Restate the data that follows exactly as it stands, beginning with the first line and ending with the line that contains "Given: Switch to Video mode".

== Supplied material ==
::::

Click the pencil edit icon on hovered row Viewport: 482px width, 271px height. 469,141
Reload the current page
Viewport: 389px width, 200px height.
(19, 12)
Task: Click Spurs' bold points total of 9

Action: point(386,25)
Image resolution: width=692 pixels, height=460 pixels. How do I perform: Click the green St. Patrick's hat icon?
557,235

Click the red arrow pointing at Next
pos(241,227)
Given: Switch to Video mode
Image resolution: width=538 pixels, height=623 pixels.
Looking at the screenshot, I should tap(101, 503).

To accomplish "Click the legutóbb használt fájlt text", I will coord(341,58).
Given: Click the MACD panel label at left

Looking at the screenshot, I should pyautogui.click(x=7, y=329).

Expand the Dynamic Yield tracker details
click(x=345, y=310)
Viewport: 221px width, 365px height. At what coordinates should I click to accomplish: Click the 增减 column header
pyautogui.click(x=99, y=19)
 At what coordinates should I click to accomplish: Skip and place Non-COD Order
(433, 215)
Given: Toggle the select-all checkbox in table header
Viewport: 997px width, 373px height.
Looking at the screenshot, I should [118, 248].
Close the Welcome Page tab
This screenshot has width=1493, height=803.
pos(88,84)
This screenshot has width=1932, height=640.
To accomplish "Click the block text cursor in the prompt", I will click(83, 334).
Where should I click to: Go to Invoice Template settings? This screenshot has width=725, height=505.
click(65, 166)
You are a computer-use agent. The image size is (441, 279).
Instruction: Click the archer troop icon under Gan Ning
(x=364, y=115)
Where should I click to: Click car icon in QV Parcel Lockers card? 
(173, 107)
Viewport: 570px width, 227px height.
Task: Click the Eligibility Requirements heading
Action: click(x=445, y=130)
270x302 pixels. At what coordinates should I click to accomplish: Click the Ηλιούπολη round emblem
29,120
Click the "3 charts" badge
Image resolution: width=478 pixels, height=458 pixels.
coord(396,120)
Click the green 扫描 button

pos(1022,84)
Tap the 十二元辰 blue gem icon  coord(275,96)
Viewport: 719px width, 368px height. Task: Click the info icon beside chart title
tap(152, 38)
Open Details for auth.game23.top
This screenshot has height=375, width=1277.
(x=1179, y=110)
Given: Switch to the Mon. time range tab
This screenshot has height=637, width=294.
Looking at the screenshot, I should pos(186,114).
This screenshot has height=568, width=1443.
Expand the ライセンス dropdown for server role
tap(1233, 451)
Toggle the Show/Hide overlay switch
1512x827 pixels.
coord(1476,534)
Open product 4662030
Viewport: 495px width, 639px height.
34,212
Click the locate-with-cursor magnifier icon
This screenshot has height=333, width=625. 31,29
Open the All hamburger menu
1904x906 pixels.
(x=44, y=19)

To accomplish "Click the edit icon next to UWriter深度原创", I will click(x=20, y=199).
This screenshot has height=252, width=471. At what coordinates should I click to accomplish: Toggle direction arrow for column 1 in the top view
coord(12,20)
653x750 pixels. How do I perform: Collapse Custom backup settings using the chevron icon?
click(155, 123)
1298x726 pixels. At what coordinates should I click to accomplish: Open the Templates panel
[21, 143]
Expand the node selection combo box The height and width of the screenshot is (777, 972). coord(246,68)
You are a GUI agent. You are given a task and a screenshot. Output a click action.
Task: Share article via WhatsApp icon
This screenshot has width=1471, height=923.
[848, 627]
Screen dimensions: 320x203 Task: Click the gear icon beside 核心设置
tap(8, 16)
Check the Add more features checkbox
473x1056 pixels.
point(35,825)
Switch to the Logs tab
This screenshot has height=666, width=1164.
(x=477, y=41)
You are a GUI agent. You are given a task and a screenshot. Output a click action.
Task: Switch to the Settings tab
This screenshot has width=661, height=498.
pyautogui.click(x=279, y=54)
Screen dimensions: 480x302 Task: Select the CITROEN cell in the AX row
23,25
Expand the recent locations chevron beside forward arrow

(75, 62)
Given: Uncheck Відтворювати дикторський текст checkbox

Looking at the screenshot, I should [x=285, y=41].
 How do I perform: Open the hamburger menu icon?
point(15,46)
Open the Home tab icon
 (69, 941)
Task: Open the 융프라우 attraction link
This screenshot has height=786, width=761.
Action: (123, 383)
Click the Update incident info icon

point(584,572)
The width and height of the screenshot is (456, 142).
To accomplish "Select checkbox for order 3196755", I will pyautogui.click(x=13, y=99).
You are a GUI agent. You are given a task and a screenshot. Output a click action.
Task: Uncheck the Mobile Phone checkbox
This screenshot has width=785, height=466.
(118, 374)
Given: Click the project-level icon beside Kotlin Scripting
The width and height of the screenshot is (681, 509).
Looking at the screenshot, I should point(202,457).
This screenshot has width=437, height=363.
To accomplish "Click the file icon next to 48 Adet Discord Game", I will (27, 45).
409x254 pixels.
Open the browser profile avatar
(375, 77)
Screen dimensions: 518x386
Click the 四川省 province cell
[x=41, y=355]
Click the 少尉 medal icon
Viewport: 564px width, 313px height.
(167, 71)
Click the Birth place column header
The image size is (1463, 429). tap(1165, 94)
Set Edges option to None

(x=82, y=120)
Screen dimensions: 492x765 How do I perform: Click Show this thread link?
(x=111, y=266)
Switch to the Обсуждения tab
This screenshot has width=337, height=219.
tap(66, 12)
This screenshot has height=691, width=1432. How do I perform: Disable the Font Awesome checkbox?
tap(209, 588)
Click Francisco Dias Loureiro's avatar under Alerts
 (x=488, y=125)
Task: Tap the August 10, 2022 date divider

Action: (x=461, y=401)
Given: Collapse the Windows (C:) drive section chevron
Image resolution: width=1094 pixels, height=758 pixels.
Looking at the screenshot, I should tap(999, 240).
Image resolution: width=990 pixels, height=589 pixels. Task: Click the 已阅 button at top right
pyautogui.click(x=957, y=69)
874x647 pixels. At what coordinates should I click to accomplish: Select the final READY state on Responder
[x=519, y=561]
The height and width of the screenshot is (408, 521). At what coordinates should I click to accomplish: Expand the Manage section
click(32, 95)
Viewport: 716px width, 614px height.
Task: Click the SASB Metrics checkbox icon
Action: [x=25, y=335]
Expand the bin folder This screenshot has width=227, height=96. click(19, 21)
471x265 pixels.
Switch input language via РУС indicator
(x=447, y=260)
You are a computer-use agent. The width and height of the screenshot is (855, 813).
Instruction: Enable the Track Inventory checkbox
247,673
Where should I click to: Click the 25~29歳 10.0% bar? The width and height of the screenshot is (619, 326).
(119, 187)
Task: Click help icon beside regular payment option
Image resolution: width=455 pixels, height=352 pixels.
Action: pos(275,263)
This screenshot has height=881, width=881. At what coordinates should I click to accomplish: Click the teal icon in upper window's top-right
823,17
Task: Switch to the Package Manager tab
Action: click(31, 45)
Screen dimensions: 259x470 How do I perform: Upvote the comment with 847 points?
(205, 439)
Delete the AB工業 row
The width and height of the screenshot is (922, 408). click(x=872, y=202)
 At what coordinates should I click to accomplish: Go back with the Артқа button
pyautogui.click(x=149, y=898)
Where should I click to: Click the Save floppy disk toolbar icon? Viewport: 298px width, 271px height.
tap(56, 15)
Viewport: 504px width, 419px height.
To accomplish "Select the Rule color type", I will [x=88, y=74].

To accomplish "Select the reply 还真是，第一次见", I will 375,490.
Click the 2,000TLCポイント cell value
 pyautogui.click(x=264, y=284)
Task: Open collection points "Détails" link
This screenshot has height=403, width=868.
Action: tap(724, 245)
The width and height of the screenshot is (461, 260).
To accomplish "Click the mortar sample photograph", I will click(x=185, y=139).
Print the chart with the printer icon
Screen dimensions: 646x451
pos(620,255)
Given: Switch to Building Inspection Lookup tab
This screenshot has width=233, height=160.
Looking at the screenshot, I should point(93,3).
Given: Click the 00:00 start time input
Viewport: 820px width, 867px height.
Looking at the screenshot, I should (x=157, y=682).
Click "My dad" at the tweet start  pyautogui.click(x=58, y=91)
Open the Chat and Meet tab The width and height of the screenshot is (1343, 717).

::::

== Written answer ==
Click the pencil edit icon on hovered row Viewport: 482px width, 271px height. 469,141
Reload the current page
Viewport: 389px width, 200px height.
(19, 12)
Task: Click Spurs' bold points total of 9

Action: point(386,25)
Image resolution: width=692 pixels, height=460 pixels. How do I perform: Click the green St. Patrick's hat icon?
557,235

Click the red arrow pointing at Next
pos(241,227)
Given: Switch to Video mode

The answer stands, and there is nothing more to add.